Since 2015, World Heritage Watch has organized an International Civil Society Forum with over 50 participants each year immediately prior to the sessions of the World Heritage Committee (in Bonn, Istanbul, Kraków, Bahrain and Baku). The World Heritage Centre and Advisory Bodies have always participated with high-level observers, and information about threats to specific World Heritage Sites was presented.
In 2019 and 2020, World Heritage Watch also organized such Forums at UNESCO Headquarters in Paris in January / February, at the suggestion of the convention bodies, in order to make it easier for them to participate and to provide our information at an early stage so that it can be included in the draft Decisions of the Committee. The forums prior to the World Heritage Committee sessions are also continued in order to discuss strategic questions and to coordinate our interventions in the session.

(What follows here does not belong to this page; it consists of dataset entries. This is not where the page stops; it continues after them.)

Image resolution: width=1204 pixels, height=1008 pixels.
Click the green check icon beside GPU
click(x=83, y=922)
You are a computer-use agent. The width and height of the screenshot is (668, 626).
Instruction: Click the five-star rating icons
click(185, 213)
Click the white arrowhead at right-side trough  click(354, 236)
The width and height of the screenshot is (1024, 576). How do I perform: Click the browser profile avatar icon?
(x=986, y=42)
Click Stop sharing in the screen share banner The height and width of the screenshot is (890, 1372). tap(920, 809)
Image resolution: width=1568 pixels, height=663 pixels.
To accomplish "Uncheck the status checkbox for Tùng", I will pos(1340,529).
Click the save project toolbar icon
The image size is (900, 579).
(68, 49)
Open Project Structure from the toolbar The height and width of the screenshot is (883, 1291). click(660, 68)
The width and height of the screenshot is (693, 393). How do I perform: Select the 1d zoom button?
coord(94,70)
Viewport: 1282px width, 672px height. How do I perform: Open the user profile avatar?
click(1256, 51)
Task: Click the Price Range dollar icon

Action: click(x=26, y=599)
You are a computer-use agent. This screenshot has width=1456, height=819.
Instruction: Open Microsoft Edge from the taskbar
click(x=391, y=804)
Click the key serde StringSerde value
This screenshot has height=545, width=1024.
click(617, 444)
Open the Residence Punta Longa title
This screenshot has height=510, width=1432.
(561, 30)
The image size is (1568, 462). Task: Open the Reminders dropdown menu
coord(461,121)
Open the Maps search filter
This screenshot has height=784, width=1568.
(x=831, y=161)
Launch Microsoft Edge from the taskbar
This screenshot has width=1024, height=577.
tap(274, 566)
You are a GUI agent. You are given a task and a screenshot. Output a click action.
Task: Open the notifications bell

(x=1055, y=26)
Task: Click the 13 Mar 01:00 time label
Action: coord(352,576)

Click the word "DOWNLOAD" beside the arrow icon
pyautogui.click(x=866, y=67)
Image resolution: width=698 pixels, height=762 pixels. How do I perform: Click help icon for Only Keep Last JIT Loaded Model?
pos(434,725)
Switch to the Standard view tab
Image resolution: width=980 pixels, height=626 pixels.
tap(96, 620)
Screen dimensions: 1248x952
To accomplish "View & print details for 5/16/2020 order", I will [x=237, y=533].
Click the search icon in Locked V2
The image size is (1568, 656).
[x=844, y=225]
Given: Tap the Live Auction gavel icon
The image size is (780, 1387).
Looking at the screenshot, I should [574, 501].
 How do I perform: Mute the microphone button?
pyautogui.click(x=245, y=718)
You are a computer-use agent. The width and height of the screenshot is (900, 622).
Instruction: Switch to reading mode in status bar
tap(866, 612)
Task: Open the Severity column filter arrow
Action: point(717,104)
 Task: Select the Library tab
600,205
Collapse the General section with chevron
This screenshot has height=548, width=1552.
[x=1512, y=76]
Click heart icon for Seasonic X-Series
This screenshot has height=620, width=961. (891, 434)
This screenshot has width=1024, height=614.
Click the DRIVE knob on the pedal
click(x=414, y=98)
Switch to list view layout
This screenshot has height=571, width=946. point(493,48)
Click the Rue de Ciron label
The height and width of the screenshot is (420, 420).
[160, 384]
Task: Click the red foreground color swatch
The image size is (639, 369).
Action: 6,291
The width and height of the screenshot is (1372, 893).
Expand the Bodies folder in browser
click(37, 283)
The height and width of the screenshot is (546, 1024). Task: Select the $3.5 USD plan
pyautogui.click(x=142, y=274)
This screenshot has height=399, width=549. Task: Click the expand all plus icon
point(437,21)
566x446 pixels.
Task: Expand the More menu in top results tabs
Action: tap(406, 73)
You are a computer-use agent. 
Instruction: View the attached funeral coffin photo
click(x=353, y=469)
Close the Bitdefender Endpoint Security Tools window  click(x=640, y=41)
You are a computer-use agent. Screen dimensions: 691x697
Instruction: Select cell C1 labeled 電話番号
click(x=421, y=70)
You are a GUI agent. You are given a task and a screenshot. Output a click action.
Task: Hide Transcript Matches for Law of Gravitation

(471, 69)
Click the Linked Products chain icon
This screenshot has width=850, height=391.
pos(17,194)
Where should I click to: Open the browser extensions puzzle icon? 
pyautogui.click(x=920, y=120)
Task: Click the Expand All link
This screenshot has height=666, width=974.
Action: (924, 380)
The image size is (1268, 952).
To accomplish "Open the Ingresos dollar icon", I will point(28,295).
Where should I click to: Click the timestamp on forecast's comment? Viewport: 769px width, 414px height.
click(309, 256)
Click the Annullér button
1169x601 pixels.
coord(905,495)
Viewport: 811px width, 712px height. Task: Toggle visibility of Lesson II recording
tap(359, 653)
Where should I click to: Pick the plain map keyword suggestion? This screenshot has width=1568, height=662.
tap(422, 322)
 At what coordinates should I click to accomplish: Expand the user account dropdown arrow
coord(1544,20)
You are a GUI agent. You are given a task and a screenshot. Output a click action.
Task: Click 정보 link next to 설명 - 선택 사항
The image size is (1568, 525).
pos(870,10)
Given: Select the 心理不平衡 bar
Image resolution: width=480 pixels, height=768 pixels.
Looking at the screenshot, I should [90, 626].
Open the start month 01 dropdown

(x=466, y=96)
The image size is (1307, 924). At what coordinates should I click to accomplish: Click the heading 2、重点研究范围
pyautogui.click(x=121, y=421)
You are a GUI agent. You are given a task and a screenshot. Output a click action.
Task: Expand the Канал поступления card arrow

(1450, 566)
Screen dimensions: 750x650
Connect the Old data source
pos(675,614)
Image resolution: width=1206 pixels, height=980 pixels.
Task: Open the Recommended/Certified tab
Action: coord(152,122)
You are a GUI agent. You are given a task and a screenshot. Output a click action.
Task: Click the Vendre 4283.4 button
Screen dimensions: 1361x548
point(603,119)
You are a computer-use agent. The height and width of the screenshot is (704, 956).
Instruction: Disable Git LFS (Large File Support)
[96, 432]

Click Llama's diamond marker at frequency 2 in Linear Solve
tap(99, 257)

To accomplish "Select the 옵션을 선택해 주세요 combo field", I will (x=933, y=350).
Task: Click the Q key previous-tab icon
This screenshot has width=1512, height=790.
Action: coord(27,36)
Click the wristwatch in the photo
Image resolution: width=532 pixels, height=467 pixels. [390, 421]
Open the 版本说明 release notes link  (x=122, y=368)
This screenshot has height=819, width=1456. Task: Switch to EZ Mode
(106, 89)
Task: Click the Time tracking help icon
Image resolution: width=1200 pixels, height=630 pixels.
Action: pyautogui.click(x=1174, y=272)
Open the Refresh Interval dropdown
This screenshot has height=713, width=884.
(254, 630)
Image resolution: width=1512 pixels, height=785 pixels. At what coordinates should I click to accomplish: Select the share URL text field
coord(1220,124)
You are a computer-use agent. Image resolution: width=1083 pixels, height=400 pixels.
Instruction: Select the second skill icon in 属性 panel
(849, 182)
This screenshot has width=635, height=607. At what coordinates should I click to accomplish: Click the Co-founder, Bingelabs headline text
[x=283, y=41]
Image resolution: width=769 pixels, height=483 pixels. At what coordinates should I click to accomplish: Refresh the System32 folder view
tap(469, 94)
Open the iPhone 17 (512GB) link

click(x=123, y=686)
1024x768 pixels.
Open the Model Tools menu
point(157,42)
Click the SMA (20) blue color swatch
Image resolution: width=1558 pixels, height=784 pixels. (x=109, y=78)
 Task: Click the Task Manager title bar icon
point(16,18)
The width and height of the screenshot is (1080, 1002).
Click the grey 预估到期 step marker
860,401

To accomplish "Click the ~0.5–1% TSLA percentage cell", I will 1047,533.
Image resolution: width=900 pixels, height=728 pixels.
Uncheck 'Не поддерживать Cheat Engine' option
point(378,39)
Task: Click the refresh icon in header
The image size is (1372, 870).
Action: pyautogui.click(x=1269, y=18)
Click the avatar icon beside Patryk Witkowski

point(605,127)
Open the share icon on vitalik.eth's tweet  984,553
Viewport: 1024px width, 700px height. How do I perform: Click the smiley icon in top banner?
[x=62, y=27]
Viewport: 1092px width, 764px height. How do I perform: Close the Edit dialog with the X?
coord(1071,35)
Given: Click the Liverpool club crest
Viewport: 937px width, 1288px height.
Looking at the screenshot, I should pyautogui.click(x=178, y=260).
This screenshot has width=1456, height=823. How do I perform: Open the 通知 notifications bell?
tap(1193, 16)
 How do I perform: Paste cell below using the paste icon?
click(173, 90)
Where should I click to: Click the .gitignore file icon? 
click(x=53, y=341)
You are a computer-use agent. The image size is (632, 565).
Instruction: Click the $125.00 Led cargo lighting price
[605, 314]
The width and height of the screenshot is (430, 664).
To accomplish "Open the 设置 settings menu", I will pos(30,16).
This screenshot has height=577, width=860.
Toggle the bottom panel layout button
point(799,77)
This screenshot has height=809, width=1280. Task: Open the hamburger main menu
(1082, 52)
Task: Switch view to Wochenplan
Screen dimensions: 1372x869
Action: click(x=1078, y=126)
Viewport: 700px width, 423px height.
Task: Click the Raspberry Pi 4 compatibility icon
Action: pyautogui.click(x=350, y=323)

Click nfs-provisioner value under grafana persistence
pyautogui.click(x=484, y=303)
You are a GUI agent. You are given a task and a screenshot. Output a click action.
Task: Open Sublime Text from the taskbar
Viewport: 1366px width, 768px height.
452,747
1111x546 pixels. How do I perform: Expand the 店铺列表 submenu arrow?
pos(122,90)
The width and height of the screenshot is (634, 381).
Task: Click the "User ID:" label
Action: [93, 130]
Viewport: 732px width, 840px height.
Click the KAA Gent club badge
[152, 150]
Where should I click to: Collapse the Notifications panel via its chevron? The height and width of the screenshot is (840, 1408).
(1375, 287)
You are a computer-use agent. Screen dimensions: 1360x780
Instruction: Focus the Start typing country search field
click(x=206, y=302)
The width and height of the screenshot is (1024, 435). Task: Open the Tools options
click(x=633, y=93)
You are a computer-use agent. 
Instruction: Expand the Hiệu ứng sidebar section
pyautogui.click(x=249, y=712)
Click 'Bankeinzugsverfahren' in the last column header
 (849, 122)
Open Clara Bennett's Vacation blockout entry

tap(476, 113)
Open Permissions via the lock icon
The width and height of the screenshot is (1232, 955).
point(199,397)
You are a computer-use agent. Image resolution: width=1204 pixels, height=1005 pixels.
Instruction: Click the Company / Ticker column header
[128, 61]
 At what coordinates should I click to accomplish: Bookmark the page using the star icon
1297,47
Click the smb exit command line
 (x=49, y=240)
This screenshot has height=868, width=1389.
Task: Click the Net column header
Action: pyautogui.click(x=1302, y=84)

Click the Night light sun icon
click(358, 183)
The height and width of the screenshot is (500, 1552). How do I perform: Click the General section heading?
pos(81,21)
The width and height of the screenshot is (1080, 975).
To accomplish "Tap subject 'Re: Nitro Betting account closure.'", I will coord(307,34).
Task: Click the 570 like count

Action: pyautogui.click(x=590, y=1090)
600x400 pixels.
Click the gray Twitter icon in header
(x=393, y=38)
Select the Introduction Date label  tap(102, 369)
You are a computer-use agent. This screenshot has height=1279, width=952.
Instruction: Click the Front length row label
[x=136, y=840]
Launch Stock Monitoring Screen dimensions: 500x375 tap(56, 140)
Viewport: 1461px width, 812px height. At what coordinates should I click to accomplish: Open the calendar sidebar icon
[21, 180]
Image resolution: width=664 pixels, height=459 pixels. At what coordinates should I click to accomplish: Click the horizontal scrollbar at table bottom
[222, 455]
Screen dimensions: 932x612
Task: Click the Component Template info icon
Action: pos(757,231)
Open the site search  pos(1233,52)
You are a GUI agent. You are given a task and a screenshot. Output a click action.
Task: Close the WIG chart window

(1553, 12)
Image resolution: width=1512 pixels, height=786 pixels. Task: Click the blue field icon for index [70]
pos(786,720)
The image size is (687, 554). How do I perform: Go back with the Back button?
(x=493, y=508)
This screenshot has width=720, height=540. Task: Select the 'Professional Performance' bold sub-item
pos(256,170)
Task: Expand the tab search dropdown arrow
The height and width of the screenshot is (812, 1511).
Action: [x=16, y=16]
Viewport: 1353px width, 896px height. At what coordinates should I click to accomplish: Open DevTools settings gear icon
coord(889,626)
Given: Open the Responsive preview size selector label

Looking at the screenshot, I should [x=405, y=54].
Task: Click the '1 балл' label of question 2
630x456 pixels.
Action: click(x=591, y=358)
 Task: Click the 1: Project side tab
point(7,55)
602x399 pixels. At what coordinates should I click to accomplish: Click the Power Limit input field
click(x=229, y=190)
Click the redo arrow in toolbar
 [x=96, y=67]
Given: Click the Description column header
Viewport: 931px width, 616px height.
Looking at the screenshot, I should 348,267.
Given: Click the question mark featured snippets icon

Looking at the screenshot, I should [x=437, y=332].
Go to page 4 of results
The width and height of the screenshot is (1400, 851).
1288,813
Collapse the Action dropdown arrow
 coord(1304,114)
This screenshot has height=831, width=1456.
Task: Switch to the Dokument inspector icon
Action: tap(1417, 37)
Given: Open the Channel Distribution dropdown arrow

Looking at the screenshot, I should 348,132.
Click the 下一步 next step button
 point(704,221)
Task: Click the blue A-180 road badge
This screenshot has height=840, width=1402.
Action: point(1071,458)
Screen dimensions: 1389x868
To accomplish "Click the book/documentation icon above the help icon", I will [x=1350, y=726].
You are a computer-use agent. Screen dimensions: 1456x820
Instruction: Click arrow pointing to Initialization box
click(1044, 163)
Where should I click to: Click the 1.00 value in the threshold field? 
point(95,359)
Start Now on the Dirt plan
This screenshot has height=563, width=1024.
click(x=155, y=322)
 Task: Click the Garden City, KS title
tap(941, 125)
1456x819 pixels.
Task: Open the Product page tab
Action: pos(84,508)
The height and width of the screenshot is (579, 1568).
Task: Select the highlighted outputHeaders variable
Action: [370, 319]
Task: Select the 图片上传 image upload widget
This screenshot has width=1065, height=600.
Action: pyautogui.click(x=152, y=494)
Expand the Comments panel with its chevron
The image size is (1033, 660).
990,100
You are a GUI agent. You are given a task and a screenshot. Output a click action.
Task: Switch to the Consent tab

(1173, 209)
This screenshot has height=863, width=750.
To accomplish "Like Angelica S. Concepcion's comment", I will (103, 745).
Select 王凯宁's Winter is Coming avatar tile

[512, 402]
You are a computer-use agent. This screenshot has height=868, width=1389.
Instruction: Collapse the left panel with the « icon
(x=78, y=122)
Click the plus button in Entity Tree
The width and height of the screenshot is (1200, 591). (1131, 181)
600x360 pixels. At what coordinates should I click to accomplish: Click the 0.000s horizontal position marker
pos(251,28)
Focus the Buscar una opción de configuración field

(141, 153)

Each year, World Heritage Watch publishes NGO reports from all over the world in our World Heritage Watch Report, which is read by officials, experts, scholars and journalists worldwide and can be downloaded free of charge from our website. They are also read by people at the sites, which helps to give local communities encouragement and strength. In addition to updates on known cases, new cases are added every year that were previously unknown to UNESCO. Some of our reports come from sites to which UNESCO itself has no or only limited access, e.g. Libya, Southeast Turkey or Tibet. Altogether we have reported on the situation at 105 sites on all continents.
Since 2015, World Heritage Watch has attended World Heritage Committee sessions every year and has made great strides for the participation of civil society. While we were given the floor only once in 2015, we were given the floor on every agenda item in 2017 – but only after the decisions had been adopted. However, since 2018 we have had the floor before the decisions were taken. At the 2019 session, we intervened a total of 13 times and also represented NGOs that could not be present.
In future we will seek more publicity in order to draw attention to some undesirable developments in the implementation of the World Heritage Convention such as the politicization of the decisions, the trivialization of the world heritage list, the global imbalance of sites, the lack of funding, the ignoring of Committee decisions by the State Parties, insufficient technical guidelines for the evaluation, nomination and management of the sites, insufficient participation of the population in the management of sites, etc.
We have also made progress in making the World Heritage a subject of development cooperation. We have approached the German Ministry for Development Cooperation, indicating to them that almost without exception the threats to the sites are not so muchdue to a lack of commitment to conservation, but rather to a lack of commitment to appropriate sustainable development, with benefits shared by the local population. The long-term viability World Heritage Sites relies on local communities having a real stake in their site’s protection. Without such an environment, World Heritage Sites cannot be protected in the long term.
In our office we regularly employ interns from all over the world who are enrolled in the master’s program in World Heritage Studies at the BTU Cottbus-Senftenberg. At the WHW Office they are exposed to the reality of safeguarding the World Heritage Sites.
Collectively we were able to record a number of concrete successes for the sites. These include:
The World Heritage Convention will celebrate its 50th anniversary in 2022. This date will certainly be picked up by the media, and will be an opportunity to reach milestones, review achievements and also identify challenges. UNESCO itself and many State Parties will hold ceremonial events.